THE PROBLEM – Filter the data below, keeping only lines that contain "computer".

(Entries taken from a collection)
▽
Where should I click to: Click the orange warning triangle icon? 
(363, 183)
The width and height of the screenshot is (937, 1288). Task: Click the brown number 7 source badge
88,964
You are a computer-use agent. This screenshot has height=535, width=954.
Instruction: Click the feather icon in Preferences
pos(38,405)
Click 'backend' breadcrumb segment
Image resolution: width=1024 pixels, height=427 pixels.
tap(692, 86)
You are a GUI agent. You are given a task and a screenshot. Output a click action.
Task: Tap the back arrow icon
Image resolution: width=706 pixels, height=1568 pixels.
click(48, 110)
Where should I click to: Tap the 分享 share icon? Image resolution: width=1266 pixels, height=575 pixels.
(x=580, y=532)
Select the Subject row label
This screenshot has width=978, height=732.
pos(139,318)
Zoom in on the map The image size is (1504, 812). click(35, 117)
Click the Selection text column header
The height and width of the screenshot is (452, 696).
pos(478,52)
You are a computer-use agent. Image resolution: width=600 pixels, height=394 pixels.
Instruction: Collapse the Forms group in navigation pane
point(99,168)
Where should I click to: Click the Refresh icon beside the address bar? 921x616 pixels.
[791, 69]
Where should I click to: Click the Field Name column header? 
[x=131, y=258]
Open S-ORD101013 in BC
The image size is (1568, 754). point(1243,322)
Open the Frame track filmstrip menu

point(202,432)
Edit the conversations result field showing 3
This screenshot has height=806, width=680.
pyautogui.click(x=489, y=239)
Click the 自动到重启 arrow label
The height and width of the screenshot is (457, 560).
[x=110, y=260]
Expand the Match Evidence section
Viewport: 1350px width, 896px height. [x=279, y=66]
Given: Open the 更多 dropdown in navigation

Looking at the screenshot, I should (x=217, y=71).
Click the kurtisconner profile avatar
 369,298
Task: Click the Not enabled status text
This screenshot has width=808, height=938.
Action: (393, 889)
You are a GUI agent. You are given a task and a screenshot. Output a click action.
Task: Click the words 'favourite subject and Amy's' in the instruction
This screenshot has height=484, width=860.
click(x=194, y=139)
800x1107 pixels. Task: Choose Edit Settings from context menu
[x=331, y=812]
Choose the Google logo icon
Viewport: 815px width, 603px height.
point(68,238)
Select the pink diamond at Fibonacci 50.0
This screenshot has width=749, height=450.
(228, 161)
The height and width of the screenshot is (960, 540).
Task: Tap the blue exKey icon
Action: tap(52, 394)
△
TASK RESPONSE –
You are a computer-use agent. This screenshot has height=535, width=954.
You are a computer-use agent. Image resolution: width=600 pixels, height=394 pixels.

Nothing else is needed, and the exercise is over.